## Provided passage

********

New sunlight-activated plastic lawn furniture keeps itself clean and white after two years of sitting outdoors, new research finds. The same ingredient that kills bacteria and fungi in that plastic could one day go into paint for antibacterial walls and a coating for smudge-resistant touch screens, theresearchers say.
After two years, plastic lawn chairs coated with titanium dioxide stayed clean and white compared to untreated chairs. CREDIT: Franhofer
Scientists have long studied how titanium dioxide, a chemical commonly found in paint, sunscreens and cosmetics, destroys microbes and the stubborn layer of slime they create when they colonize a surface. When titanium dioxide molecules are exposed to sunlight, it kicks off a chemical reaction that creates free radicals, which penetrate the cell walls of bacteria and fungi and damage their DNA.
To test how that reaction works outside of lab, researchers at the Fraunhofer Institute for Interfacial Engineering and Biotechnology IGB in Germany coated the armrests of some plastic lawn chairs with titanium dioxide and left other chairs untouched. They then sprayed a mixture of bacteria, moss, algae and fungi onto both sets of chairs and left the chairs outdoors. After two years, the untreated armrests gathered a layer of grime that was difficult to clean, while the titanium dioxide-treated armrests appeared clean and white, according to Fraunhofer.
In another Fraunhofer lab, engineers are working on titanium dioxide paints for outdoor walls and on titanium dioxide coatings for glass that could go into touch-screen devices. "If you apply a thin coating of titanium dioxide to a glass surface such as a smartphone screen, the skin oils and fingerprints gradually disappear from the display by themselves," Michael Vergöhl, who is leading the sun-activated surfaces research, said in a statement.
The glass coating needs an hour of sunlight to work — an improvement over the three days' worth of sun needed by previous self-cleaning screens — but the process is still fairly inconvenient, as most people don't like to leave their electronics in direct sunlight. The next step is to develop antibacterial surfaces that are able to be get activated by indoor lights, according to Fraunhofer.

********

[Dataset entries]
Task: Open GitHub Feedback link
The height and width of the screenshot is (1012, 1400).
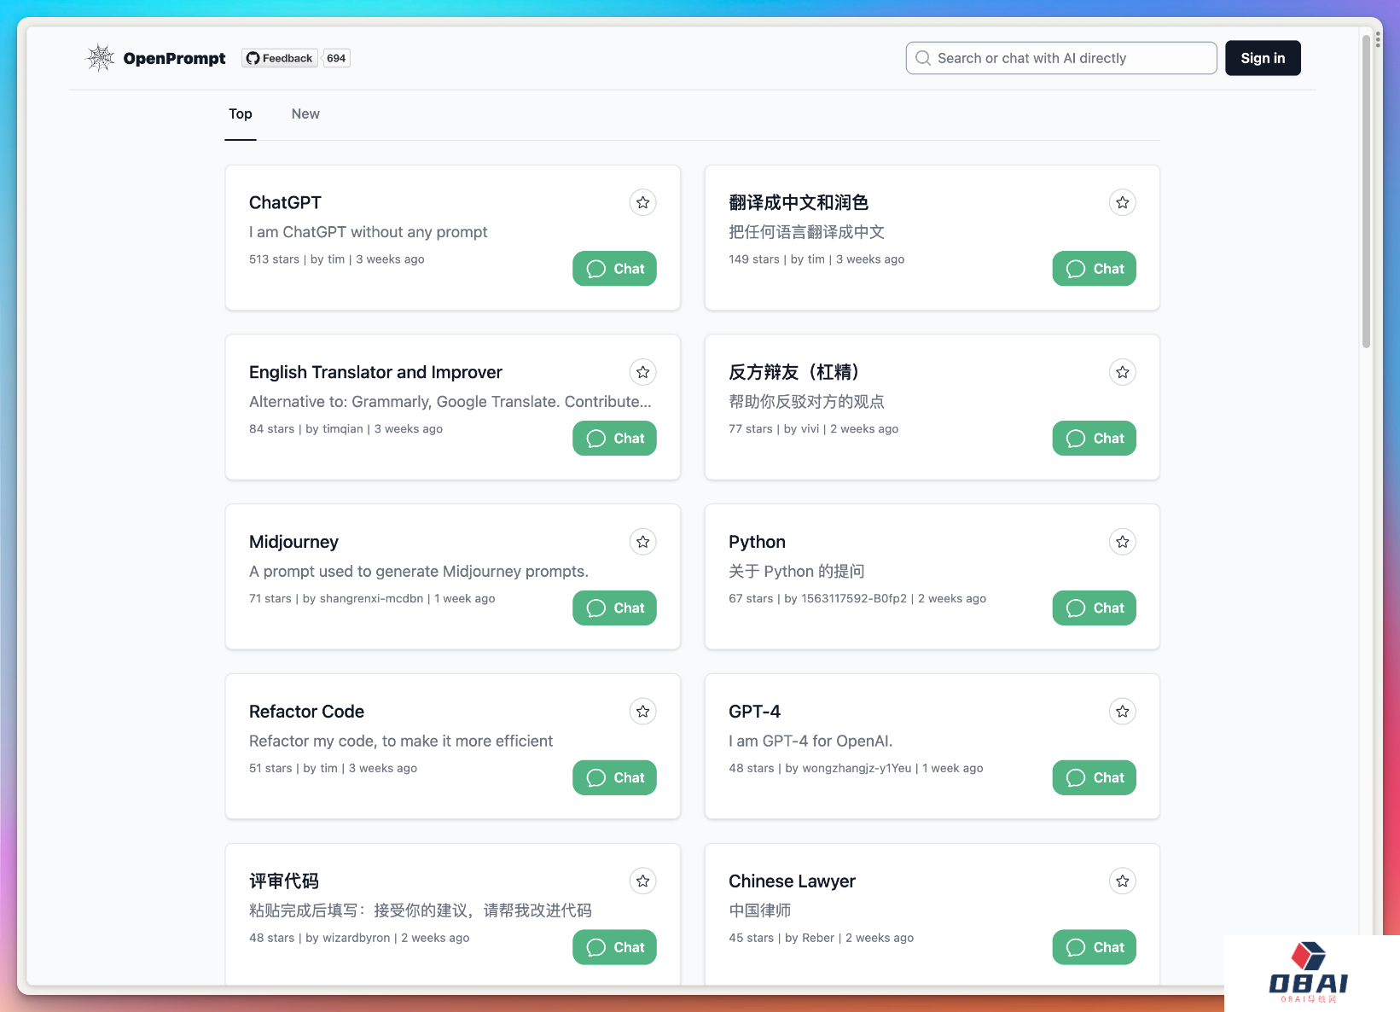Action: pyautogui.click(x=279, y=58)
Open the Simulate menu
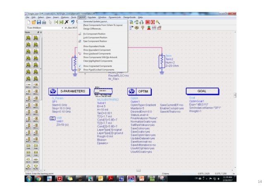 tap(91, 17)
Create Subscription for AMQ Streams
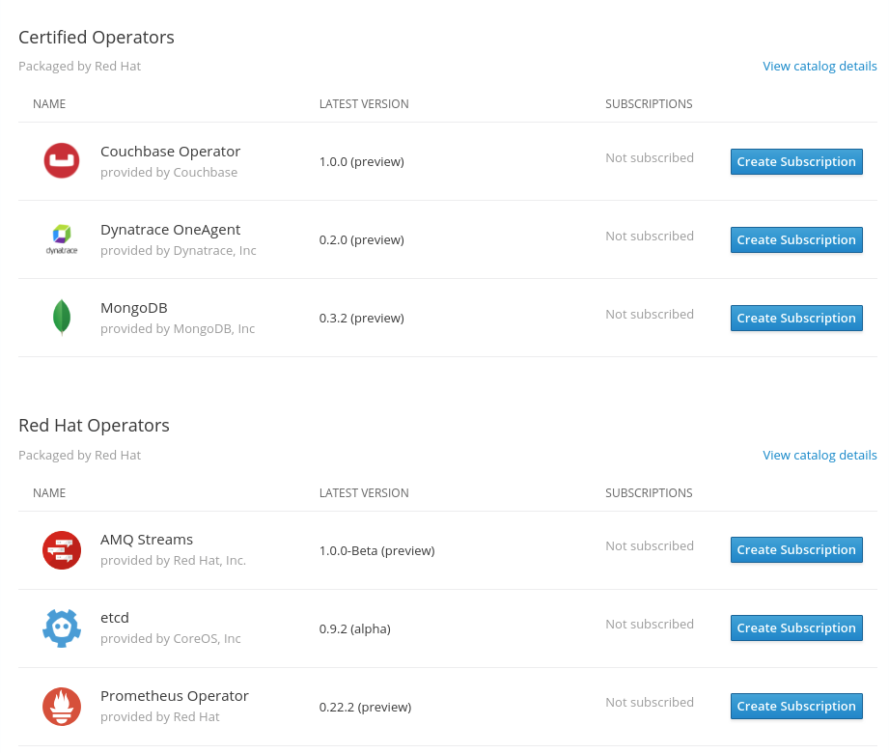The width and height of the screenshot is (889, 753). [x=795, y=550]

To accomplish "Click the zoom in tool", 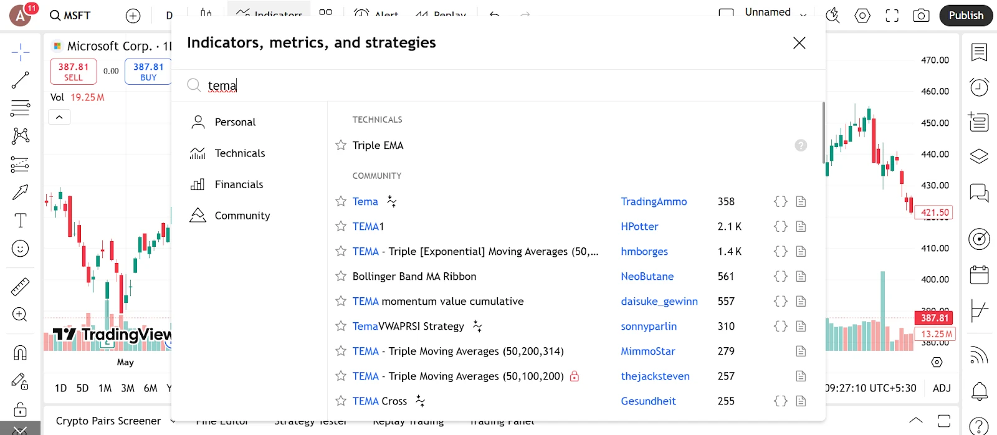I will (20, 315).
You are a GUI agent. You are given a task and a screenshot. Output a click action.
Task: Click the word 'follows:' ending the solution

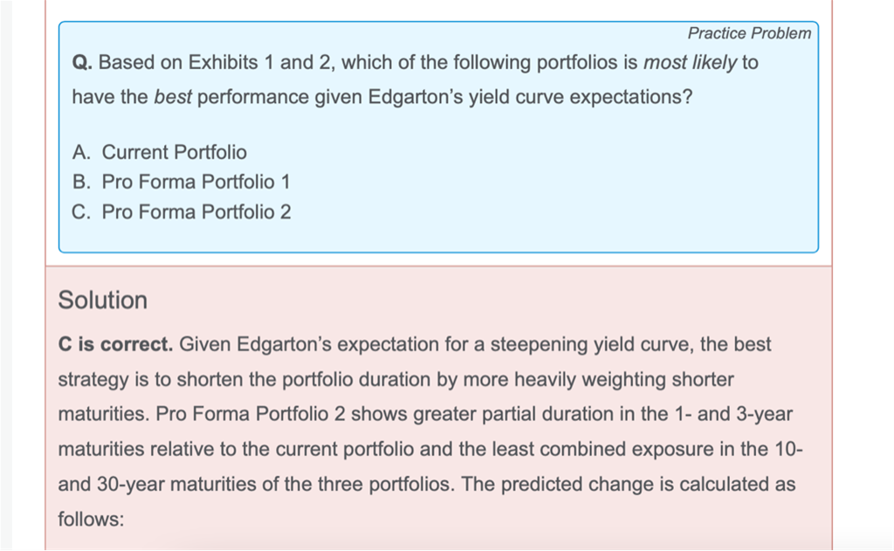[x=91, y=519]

********

## What to do
1 > For the article on self-cleaning surfaces, decide whether each statement agrees with it: (a) The glass coating needs an hour of sunlight to work. (b) The researchers coated the seats of some plastic lawn chairs with titanium dioxide. (c) Earlier self-cleaning screens required three days' worth of sun. Answer yes or no for each, and quote the deciding words.
2 > Copy word for word the part of the article on self-cleaning surfaces that opens with the words containing "In another Fraunhofer" and closes with "lights, according to Fraunhofer.".

## Task solutions
1 >
(a) Yes: "The glass coating needs an hour of sunlight to work"
(b) No: "coated the armrests of some plastic lawn chairs with titanium dioxide"
(c) Yes: "the three days' worth of sun needed by previous self-cleaning screens"

2 >
In another Fraunhofer lab, engineers are working on titanium dioxide paints for outdoor walls and on titanium dioxide coatings for glass that could go into touch-screen devices. "If you apply a thin coating of titanium dioxide to a glass surface such as a smartphone screen, the skin oils and fingerprints gradually disappear from the display by themselves," Michael Vergöhl, who is leading the sun-activated surfaces research, said in a statement.
The glass coating needs an hour of sunlight to work — an improvement over the three days' worth of sun needed by previous self-cleaning screens — but the process is still fairly inconvenient, as most people don't like to leave their electronics in direct sunlight. The next step is to develop antibacterial surfaces that are able to be get activated by indoor lights, according to Fraunhofer.